Des lueurs plus vives semblaient en sortir, présumant que la faille devait s'y trouver.
- Votre Grâce, nous n'avons pas assez d'hommes pour combattre tous ces démons, murmura encore Harding.
- Je le sais, répondit Lédara en soupirant.
Le capitaine Harding observa l'Inquisitrice d'un œil inquiet : celle-ci massait d'un geste lent la paume de sa main gauche qui avait été bandée d'un fin tissu opaque, occultant l'Ancre divine. Le bandage semblait monter le long de son poignet puis était caché par les habits de voyage de la jeune femme.
- Vous devriez garder vos forces pour refermer la faille, Inquisitrice, s'inquiéta Harding. Je peux faire appeler des renforts de la forteresse de l'Aile du Griffon…
- Ce ne sera pas nécessaire, l'interrompit Lédara. Vous et vos hommes allez acculer les démons dans la pièce du fond. Je me chargerai ensuite d'eux.
- Mais…
- Ne discutez pas, capitaine Harding.
- Bien, Votre Grâce.
La jeune femme naine fit un signe à un soldat qui partit aussitôt en direction de la sortie, puis somma silencieusement les autres de la suivre tandis que Lédara dégainait son arc, prête à tirer au signal de l'officier.

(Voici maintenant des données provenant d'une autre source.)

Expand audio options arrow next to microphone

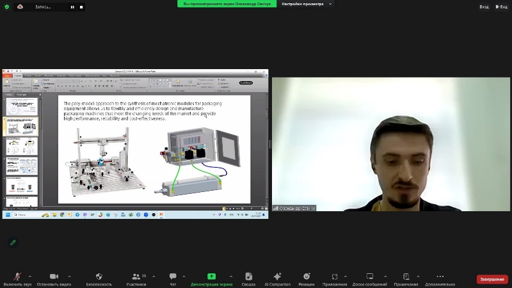point(31,276)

Harding lança l'assaut contre les démons en envoyant tous les combattants à l'épée au centre de la vaste salle, alors qu'elle soutenait l'opération depuis la balustrade avec quatre autres archers. L'Inquisitrice resta d'abord avec le capitaine, puis, voyant que ses hommes étaient en difficulté, elle rengaina son arc et sauta la barrière pour atterrir dans la mêlée, ses dagues aux poings.

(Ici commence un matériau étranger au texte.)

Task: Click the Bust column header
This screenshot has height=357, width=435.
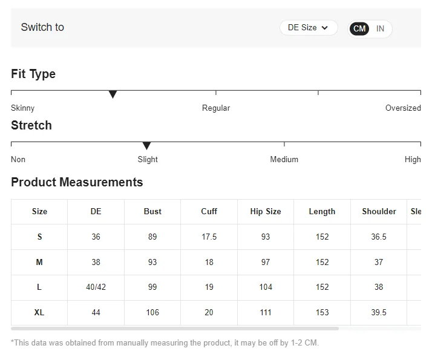Action: coord(152,211)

Des démons sortirent de la pièce du fond et submergèrent les soldats de l'Inquisition. Lédara se battait férocement aux côtés de ses hommes, leur insufflant courage et détermination, mais cela ne semblait pas suffire. Tout à coup, un cri de guerre fit se retourner la jeune femme qui aperçut le lieutenant Forcart et sa compagnie venir à leur secours. L'Inquisition commençait enfin à prendre l'avantage car les démons reculaient lentement vers le fond de la salle.

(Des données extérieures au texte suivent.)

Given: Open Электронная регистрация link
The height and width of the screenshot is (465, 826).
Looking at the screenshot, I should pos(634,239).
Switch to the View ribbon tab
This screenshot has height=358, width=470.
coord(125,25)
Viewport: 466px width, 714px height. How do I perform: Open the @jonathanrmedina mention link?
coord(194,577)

- Il faut les acculer dans l'autre pièce ! lança la Messagère à son lieutenant qui hocha la tête avant de diriger son contingent en ce sens.
Les démons reculèrent et s'engouffrèrent dans la large embrasure d'où sortaient des éclats blancs et verts qui déformaient les ombres, rendant la scène inquiétante. Les soldats passèrent à leur tour l'ouverture et découvrir la faille qui les aveugla un instant. Toutefois, leur plus grande crainte provint du démon de l'orgueil qu'ils aperçurent aux côtés de la faille.
Ce géant à cornes et à la peau aussi épaisse que celle d'un dragon se mit en colère lorsqu'il reçut une salve de flèches sur son bras. D'un geste vif, le monstre déploya un fouet de foudre pure, paralysant la moitié des soldats qui se trouvaient à proximité.
Lédara jeta un rapide coup d'œil autour d'elle : tous les démons étaient rassemblés dans cette salle et aucune issue ne leur permettait de s'enfuir. Harding l'avait rejointe et tous les soldats occupaient les lieux, combattant avec vigueur les démons. Lédara rengaina ses dagues et se concentra sur la marque qui se mit à crépiter fortement dans sa main.
- Soldats ! s'écria l'Inquisitrice repliez-vous, maintenant !
Tous obéirent, néanmoins décontenancés par cet ordre subit. Anton, pour sa part, continua de combattre avec rage, ignorant l'ordre de la Messagère et incitant son bataillon à faire de même.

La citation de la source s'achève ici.